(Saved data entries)
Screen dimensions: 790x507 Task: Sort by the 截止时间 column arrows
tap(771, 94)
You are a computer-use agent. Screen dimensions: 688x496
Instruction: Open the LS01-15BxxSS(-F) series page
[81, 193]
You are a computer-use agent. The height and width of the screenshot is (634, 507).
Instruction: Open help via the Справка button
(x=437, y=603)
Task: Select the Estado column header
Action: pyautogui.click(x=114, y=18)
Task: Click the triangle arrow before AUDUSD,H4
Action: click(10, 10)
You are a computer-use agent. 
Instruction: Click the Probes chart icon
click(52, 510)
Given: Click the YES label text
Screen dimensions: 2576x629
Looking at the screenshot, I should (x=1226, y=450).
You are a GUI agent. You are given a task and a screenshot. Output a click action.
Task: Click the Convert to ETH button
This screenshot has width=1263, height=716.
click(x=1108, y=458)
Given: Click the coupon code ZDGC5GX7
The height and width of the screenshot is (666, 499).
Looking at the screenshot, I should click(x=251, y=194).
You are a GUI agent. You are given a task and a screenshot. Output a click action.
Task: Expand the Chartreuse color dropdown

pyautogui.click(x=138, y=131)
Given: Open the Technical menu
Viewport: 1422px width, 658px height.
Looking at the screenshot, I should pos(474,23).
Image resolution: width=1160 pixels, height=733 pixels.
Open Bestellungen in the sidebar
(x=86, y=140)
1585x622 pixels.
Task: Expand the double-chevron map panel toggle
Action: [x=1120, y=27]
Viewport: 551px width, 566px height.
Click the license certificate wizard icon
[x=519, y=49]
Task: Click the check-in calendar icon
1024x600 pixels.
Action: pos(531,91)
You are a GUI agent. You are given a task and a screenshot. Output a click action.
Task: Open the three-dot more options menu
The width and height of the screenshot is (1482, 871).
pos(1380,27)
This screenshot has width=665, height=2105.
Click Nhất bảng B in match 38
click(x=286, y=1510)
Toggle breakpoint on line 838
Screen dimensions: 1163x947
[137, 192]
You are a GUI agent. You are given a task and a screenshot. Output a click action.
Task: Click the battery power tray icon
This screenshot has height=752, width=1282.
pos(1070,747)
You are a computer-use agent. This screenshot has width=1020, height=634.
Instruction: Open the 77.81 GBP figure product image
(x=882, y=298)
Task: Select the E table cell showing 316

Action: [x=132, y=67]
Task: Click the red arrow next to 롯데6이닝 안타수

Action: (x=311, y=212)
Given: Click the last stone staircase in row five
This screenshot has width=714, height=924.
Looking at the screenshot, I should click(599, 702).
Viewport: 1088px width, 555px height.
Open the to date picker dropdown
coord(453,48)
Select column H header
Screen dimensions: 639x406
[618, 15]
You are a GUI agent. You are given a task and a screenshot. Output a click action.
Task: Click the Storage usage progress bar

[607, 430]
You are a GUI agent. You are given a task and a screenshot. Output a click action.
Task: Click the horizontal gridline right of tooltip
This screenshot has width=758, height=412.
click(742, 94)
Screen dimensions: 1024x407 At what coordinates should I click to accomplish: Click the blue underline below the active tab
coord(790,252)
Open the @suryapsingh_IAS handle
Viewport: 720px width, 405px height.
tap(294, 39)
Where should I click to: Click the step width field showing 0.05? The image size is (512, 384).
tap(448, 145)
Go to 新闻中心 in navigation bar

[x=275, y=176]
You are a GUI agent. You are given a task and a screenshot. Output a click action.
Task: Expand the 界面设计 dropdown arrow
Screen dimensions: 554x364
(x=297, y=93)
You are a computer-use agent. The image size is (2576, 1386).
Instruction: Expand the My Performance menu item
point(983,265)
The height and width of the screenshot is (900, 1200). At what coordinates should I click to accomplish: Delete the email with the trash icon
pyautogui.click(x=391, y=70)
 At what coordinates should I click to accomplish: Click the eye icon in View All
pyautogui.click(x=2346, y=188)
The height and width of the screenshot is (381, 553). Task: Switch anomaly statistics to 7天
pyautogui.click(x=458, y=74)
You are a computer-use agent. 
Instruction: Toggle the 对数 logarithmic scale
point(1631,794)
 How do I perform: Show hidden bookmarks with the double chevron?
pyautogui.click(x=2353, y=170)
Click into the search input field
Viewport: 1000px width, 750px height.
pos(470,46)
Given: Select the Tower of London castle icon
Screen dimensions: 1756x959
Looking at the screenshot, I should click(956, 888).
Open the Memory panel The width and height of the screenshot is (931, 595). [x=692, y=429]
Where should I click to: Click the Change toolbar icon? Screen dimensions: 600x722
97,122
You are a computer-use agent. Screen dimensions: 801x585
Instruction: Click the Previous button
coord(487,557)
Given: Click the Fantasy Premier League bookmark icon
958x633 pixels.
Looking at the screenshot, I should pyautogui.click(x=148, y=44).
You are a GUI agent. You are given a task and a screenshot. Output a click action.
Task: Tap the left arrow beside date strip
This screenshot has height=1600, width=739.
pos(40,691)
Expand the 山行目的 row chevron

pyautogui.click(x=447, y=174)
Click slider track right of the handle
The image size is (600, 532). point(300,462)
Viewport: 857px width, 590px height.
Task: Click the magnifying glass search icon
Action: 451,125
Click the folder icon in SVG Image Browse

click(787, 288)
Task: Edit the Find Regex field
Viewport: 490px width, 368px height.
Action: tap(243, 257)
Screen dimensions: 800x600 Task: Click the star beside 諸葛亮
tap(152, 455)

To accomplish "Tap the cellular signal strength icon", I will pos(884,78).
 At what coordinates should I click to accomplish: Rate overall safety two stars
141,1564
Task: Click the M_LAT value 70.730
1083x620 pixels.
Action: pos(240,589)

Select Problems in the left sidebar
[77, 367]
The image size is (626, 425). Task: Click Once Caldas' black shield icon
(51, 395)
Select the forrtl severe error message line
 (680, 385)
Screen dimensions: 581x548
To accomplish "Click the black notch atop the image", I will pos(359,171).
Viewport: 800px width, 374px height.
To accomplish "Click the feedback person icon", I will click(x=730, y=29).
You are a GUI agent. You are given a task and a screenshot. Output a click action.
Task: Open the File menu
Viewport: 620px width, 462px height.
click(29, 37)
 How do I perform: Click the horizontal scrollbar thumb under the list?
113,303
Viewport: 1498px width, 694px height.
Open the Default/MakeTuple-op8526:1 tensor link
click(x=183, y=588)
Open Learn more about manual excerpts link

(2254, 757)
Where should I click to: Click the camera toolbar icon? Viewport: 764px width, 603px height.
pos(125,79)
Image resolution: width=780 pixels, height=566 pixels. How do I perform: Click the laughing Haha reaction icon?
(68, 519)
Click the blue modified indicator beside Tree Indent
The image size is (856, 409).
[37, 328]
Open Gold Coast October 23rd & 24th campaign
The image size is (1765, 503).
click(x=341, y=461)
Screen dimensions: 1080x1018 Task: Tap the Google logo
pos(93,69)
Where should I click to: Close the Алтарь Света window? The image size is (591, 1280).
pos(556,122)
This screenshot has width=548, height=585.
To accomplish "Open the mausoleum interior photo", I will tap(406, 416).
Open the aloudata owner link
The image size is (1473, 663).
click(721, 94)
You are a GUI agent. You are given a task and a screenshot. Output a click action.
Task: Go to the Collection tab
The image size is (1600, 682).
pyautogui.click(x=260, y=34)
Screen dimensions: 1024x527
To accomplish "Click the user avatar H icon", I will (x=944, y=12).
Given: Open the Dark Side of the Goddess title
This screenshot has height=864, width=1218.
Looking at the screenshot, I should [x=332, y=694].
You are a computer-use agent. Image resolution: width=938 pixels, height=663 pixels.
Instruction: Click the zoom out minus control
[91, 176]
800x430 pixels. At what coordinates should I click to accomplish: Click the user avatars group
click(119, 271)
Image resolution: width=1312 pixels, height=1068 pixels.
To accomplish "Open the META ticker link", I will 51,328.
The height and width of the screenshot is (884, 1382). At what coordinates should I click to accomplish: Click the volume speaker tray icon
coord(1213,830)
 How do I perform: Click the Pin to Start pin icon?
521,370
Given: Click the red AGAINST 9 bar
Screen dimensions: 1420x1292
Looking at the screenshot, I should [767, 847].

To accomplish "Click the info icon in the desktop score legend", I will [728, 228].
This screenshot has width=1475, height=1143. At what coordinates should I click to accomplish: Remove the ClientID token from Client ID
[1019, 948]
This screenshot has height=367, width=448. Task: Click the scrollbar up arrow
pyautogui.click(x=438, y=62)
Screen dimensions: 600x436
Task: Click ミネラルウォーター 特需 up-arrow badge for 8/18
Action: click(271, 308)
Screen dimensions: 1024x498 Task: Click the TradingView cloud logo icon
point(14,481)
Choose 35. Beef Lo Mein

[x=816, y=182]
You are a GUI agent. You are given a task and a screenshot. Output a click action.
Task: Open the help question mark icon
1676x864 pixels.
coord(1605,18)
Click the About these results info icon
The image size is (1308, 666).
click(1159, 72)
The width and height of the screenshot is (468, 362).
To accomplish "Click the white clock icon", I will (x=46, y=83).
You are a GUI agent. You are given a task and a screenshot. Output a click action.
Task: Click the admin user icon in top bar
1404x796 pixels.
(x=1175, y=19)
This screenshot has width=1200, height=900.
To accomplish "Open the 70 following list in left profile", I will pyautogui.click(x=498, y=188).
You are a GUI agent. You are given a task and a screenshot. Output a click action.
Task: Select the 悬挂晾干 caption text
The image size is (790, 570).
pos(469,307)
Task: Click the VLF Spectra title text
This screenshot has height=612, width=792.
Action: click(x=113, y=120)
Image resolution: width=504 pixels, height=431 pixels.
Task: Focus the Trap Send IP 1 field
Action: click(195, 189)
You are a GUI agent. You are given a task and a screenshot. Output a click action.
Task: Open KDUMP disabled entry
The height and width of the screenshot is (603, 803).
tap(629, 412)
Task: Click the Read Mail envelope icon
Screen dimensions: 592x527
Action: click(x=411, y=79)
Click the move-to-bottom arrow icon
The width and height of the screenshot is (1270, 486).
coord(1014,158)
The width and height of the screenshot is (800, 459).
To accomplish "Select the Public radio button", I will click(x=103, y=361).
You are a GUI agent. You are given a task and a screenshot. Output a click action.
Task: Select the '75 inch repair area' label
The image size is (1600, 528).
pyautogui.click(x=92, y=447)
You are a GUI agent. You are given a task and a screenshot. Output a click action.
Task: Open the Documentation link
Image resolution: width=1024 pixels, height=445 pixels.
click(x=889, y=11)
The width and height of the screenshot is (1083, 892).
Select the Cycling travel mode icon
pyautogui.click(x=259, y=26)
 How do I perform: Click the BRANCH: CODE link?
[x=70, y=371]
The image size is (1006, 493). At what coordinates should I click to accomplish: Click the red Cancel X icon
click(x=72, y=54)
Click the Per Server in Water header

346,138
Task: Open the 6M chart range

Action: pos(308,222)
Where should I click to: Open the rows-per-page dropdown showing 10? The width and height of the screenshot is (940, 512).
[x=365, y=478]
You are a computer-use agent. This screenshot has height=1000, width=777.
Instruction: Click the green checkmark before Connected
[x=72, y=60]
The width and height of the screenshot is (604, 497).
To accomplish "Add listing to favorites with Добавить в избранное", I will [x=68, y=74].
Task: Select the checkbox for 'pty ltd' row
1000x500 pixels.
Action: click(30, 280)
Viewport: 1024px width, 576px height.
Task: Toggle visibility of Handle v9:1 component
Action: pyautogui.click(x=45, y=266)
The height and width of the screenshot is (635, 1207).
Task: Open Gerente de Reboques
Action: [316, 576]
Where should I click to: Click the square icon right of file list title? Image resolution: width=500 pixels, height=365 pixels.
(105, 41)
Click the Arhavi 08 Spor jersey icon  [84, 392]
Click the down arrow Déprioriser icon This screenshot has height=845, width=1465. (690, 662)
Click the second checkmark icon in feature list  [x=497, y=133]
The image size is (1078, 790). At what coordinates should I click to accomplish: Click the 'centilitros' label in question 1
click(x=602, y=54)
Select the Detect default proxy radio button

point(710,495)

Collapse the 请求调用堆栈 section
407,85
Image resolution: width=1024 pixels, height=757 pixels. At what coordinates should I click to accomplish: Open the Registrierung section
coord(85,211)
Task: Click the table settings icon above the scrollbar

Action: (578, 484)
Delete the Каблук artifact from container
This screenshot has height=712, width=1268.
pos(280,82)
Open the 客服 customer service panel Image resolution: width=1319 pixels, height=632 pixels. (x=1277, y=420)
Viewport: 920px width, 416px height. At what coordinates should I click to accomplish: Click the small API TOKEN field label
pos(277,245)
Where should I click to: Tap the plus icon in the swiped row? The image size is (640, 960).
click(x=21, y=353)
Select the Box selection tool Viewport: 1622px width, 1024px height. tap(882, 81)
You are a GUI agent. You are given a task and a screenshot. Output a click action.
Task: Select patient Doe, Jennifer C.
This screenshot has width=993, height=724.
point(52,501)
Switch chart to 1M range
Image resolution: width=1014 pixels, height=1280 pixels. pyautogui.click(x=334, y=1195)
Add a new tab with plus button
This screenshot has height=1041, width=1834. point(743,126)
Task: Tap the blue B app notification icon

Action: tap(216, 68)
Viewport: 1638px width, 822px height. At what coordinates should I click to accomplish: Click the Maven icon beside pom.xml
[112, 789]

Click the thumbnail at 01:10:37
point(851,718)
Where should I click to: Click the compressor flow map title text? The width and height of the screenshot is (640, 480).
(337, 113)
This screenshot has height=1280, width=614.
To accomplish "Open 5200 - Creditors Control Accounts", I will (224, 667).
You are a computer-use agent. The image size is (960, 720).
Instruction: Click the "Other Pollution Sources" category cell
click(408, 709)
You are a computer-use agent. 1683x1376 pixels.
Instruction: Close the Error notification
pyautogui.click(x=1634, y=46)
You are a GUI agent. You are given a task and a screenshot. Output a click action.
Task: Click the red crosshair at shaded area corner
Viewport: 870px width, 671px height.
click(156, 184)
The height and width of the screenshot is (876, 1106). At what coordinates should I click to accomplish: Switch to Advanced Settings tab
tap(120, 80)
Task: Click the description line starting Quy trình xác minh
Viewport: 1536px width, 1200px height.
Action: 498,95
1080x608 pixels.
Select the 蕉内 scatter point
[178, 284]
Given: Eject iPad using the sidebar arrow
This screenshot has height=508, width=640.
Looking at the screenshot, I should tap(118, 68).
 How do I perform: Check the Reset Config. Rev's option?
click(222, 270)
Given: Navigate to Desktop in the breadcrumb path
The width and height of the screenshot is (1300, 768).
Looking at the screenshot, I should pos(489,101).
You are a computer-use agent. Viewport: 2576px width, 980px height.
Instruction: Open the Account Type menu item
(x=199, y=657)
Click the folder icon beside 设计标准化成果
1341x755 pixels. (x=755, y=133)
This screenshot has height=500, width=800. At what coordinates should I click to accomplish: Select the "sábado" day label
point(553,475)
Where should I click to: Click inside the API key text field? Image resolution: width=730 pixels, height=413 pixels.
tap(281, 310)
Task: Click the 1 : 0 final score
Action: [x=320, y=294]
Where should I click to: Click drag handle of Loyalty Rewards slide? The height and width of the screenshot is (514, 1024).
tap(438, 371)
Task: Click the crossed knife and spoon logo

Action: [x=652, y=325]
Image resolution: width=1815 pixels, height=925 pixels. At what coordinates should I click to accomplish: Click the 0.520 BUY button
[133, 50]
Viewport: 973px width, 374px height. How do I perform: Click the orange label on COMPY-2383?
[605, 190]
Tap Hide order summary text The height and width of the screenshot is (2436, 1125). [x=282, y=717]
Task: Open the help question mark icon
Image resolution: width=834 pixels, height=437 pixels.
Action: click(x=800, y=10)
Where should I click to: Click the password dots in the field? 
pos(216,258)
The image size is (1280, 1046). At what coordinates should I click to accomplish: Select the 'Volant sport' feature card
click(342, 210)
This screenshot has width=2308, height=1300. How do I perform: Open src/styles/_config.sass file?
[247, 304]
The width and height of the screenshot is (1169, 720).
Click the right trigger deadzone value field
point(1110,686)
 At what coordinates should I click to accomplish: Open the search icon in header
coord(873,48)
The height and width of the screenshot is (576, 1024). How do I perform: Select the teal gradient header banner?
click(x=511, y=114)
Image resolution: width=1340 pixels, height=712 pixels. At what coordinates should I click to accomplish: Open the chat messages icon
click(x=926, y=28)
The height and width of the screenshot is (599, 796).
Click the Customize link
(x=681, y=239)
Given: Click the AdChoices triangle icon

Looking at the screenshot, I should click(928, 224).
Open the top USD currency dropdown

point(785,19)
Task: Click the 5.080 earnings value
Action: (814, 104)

● PROBLEM DETAILS: Repeat only what lies between the first line of the data and the line containing "Image resolution: width=1160", both of those lines included, exactly as it stands.

● RESPONSE TO THIS TASK:
Screen dimensions: 790x507 Task: Sort by the 截止时间 column arrows
tap(771, 94)
You are a computer-use agent. Screen dimensions: 688x496
Instruction: Open the LS01-15BxxSS(-F) series page
[81, 193]
You are a computer-use agent. The height and width of the screenshot is (634, 507).
Instruction: Open help via the Справка button
(x=437, y=603)
Task: Select the Estado column header
Action: pyautogui.click(x=114, y=18)
Task: Click the triangle arrow before AUDUSD,H4
Action: click(10, 10)
You are a computer-use agent. 
Instruction: Click the Probes chart icon
click(52, 510)
Given: Click the YES label text
Screen dimensions: 2576x629
Looking at the screenshot, I should (x=1226, y=450).
You are a GUI agent. You are given a task and a screenshot. Output a click action.
Task: Click the Convert to ETH button
This screenshot has width=1263, height=716.
click(x=1108, y=458)
Given: Click the coupon code ZDGC5GX7
The height and width of the screenshot is (666, 499).
Looking at the screenshot, I should click(x=251, y=194).
You are a GUI agent. You are given a task and a screenshot. Output a click action.
Task: Expand the Chartreuse color dropdown

pyautogui.click(x=138, y=131)
Given: Open the Technical menu
Viewport: 1422px width, 658px height.
Looking at the screenshot, I should pos(474,23).
Image resolution: width=1160 pixels, height=733 pixels.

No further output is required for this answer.